While it is not yet known what will be included in the statement, the 48-year-old is thought to be privy to Diana's views on the royal family and the inside story over her collapsed marriage to Prince Charles.
He first spoke about their relationship during Lord Steven's inquiry into Diana and Dodi's tragic deaths. He revealed she had considered moving to Pakistan with him after he told her it was the "only way he could see them having any sort of a normal life together". The Princess apparently considered the option for a while.
He also said that at the end of 1996 or beginning of 1997 Diana asked her butler Paul Burrell to talk to a priest about them marrying in secret.
The news that Mr Khan is to testify came as a luxury car dealer Rodney Turner, who supplied the Princess' BMWs, told the inquest her relationship with Dodi was over two weeks before the fatal Paris car crash. She reportedly told Mr Turner she was having a "fun summer" after returning from a holiday with Dodi in the South of France in August 1997, but said: "It's all over now (with Dodi)". He admitted to being surprised by her comments, as she was preparing to go on another Mediterranean cruise with him the following week.
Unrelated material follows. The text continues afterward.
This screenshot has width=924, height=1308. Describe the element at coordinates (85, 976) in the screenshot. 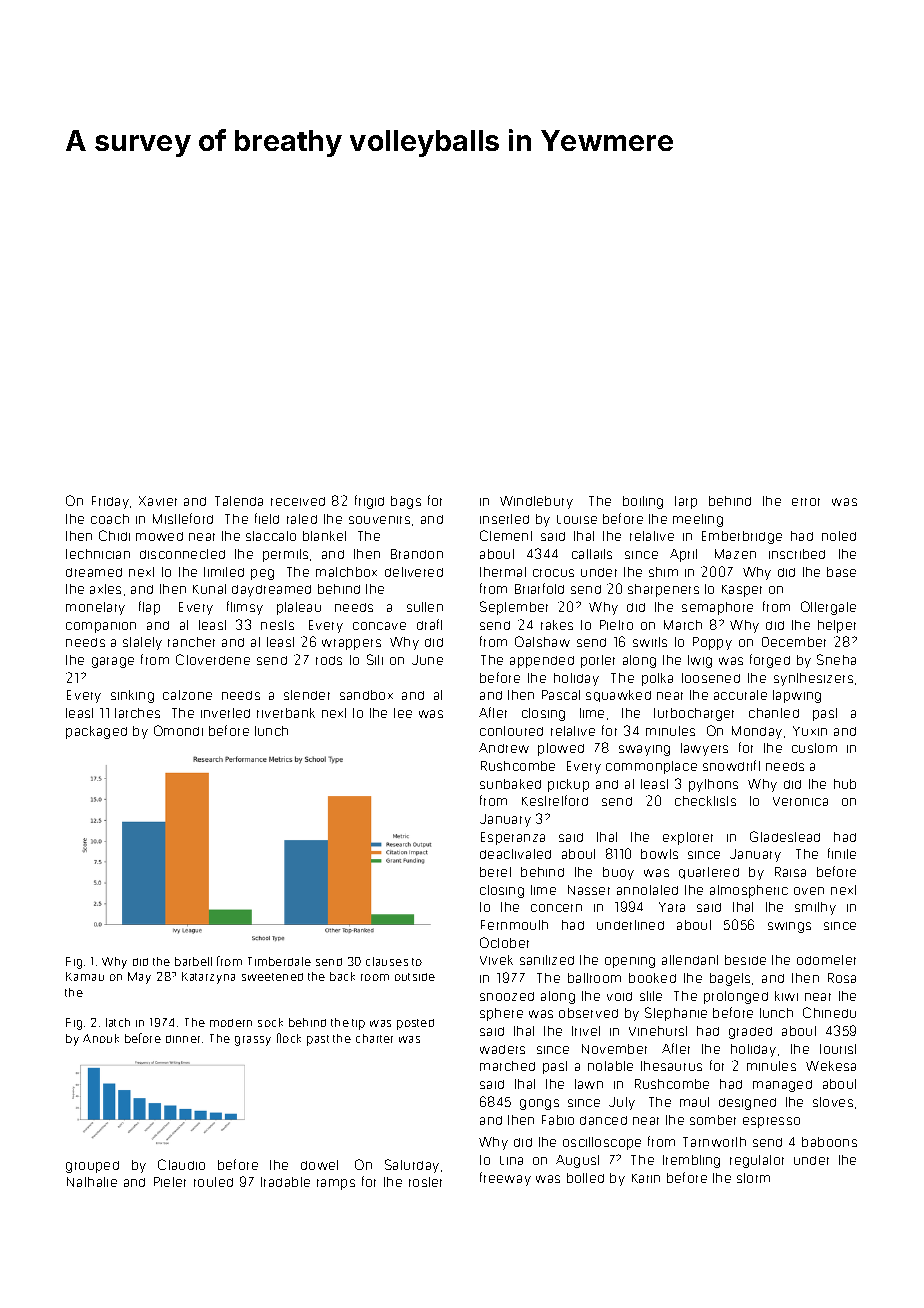

I see `Kamau` at that location.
Perhaps the most sensational recent development in the inquest, however, is the revelation that Diana's bedroom was possibly being bugged, two years after her split from the Prince of Wales. Grahame Harding, a former soldier and electronic surveillance expert who had been asked by Diana to check her Kensington Palace apartment for listening devices, found a suspected bug behind a wall in her bedroom.
Mr Harding was introduced to Diana by the Duchess of York in 1993. A year later she asked him to sweep her apartment for bugs four times over four months in 1994. "My equipment detected an electronic signal which indicated that a possible bugging device may have been present behind a wall in her bedroom," he told the jury. "Princess Diana was present when I found this signal."
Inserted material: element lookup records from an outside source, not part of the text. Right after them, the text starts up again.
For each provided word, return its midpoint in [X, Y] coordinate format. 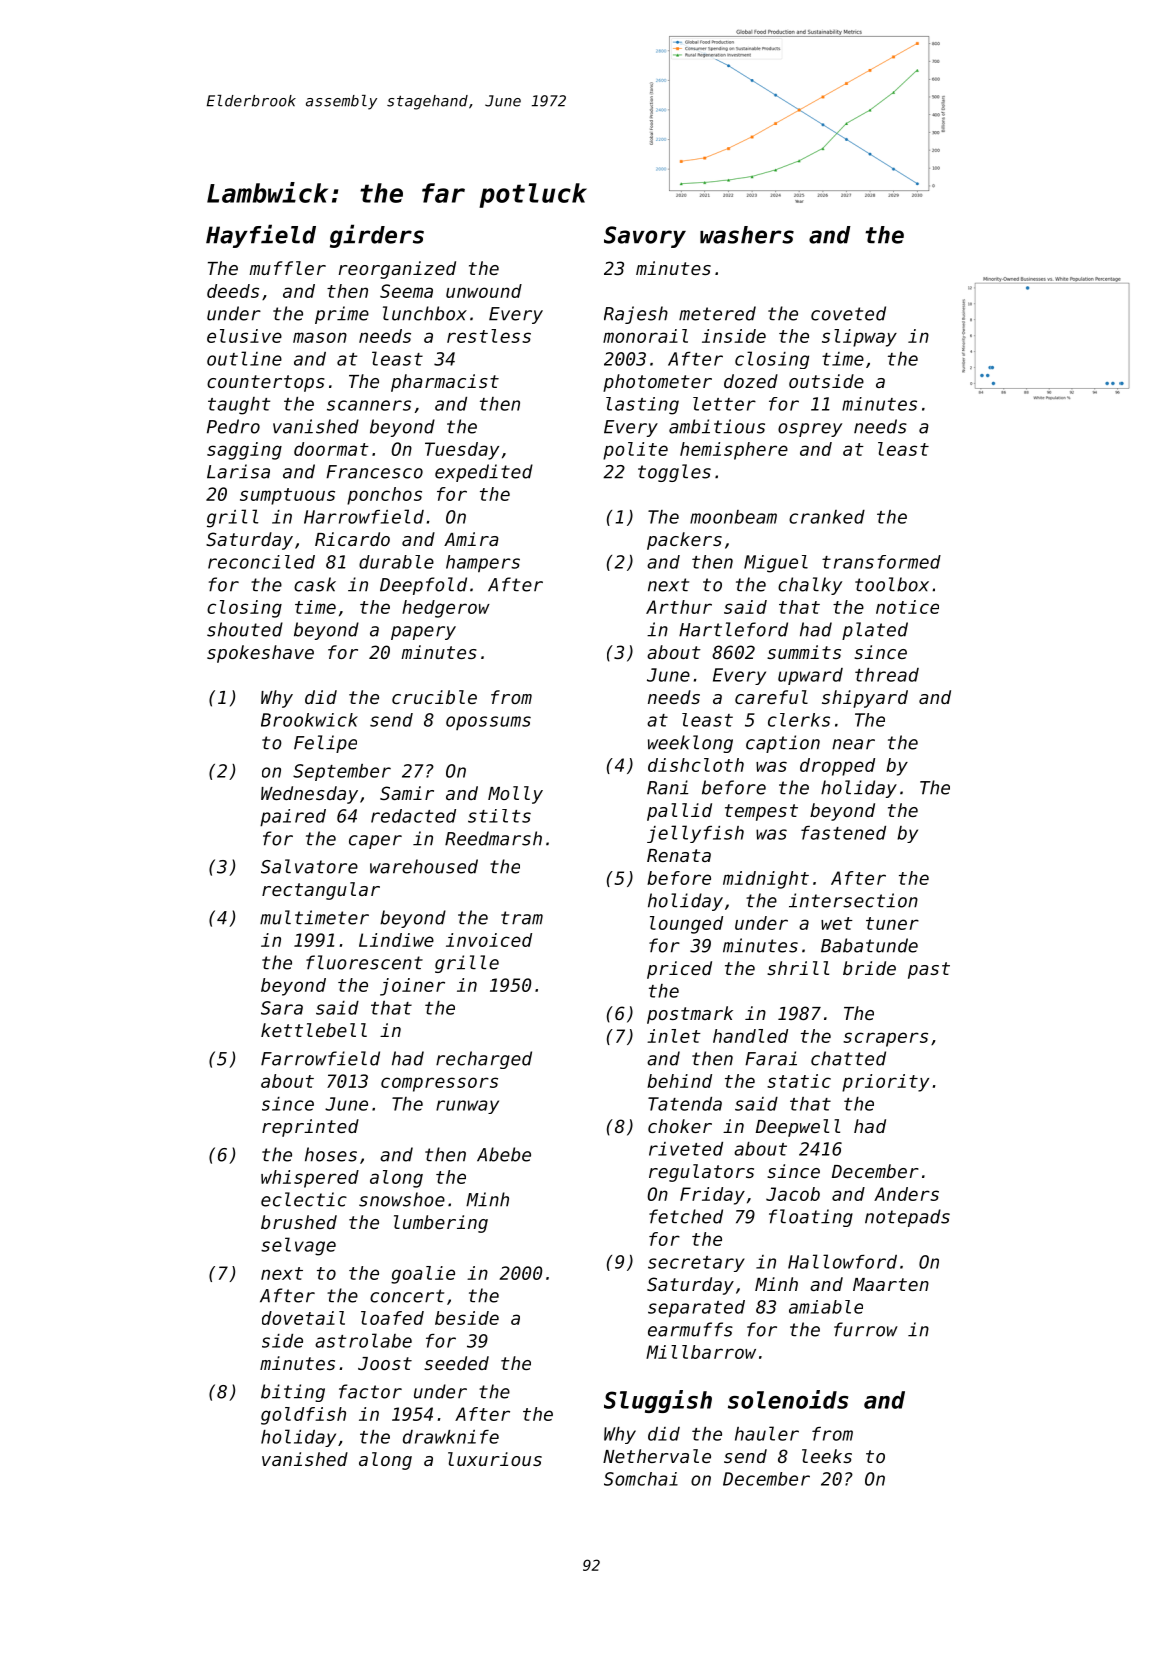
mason [320, 337]
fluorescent [364, 962]
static [799, 1081]
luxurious [495, 1459]
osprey [810, 430]
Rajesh [636, 315]
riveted [686, 1149]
He explained he was unable to get behind the wall to examine the device, saying that when he swept the room later that day the signal had gone. "It could have been innocent electronic equipment in another room," he said. "But the noise behind the wall was very similar to a transmitter device." He also provided the Princess with 'clean' new mobile phones, because she feared hers were being bugged. Diana never told Mr harding whom she suspected was spying on her, referring only to "dark forces" at work.